Maybe there WERE other options? If there were, I was going to find out. I started to research and read all I could about rectal cancer. It consumed me day and night. Luckily, I did have some previous knowledge on the subject of cancer from all of my books and resources that I had accumulated in the last few years. Looking back, why was I so interested in cancer prevention in the first place, and why did I have so many books and resources on the subject? Was this another sign? Anyway, I was happy I had them. I started from scratch, re-reading everything. Only this time it was for treatment, not prevention. I knew I needed more though; this was a personal war. I was desperate to throw everything I could at this, and I also wanted to prove my doctor wrong when he said, "there is nothing you can do." I wanted to know everything I could about this stubborn rectal tumor. I wanted to know if my cancer was genetic. I wanted to know exact size, dimensions, shape of my tumor. I wanted to know if it had spread to surrounding lymph nodes or other parts of my body. I had 4 different scans done. I looked at every detail of each of those scans, each one serving a little different purpose. Colonoscopy, CT, MRI, and Ultrasound. I wanted to be an expert on my particular cancer. I looked for clinical trials, targeted therapies, cancer clinics, alternative treatments, integrative treatments, anything and everything, I was open to it all...except chemo, radiation, and surgery.
After 2 months of appointments, scans, lots of research, lots of phone calls, all while trying to work full time, I decided that going to Brio Medical in Scottsdale, Arizona was the right fit for me. I could get far away from everything I knew and just focus on myself and healing. I felt very compelled to take this path. They offered many alternative and integrative therapies, high dose IV, everything to boost the immune system, and everything to target the cancer. It sounded perfect to me. The only thing I needed to figure out was, how am I going to pay for this and who's going with me? Thank God the bank was compassionate enough to give me a loan and that my daughter was willing to come with me. How to pay for it when I get back? I didn't have a clue and honestly didn't care. My mission was all out war on this "thing" the size of my thumb. On Saturday September 2nd, my daughter and I left for a 7 week-long journey to Scottsdale, Arizona. What an amazing journey it was. I could fill an entire book on the experience, the ups and downs and everything in between. Maybe in the future I'll create a blog or write a book about it. But until then, my journey continues...

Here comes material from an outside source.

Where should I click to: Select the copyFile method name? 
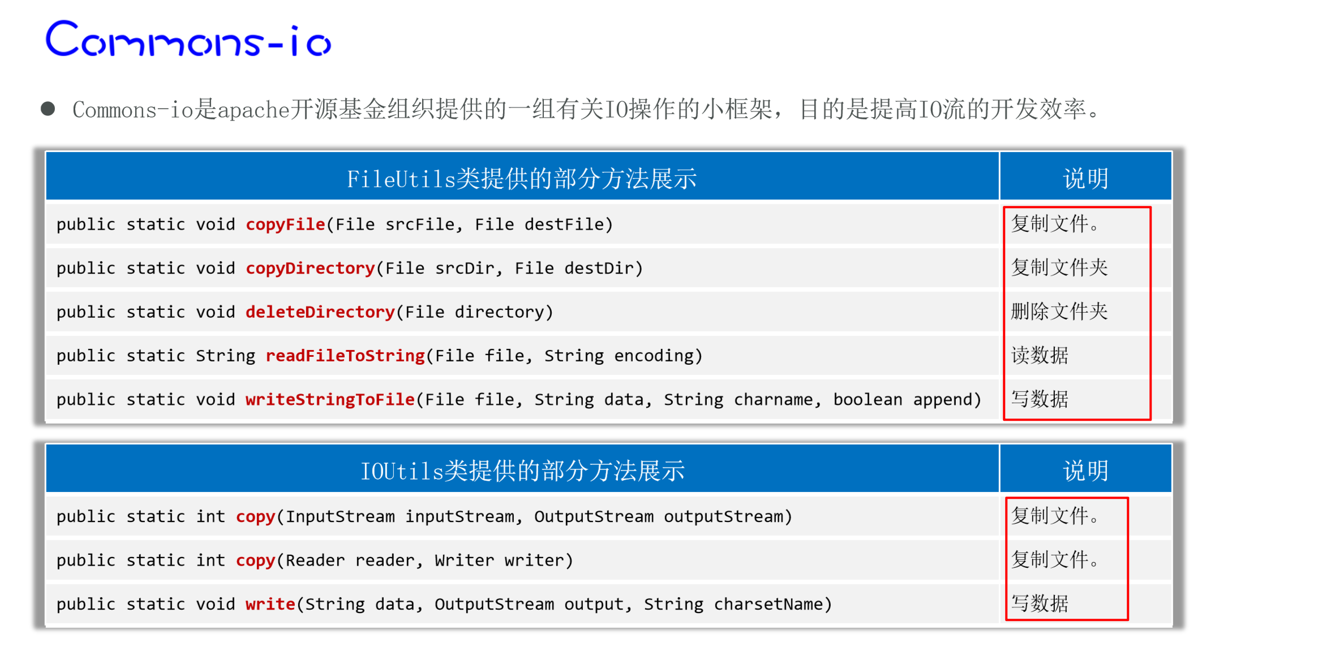tap(285, 225)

As compelled as I was to go to Brio for treatment, I feel just as compelled to start an awareness campaign for colorectal cancer. I want to turn my diagnosis into something positive.
It was bittersweet having that first colonoscopy. On one hand, it could have been done 2 years prior when they changed the age to 45 in 2021. (I would have been 46.) However, if they hadn't changed the age in the first place, I wouldn't have known for 2 MORE YEARS!!!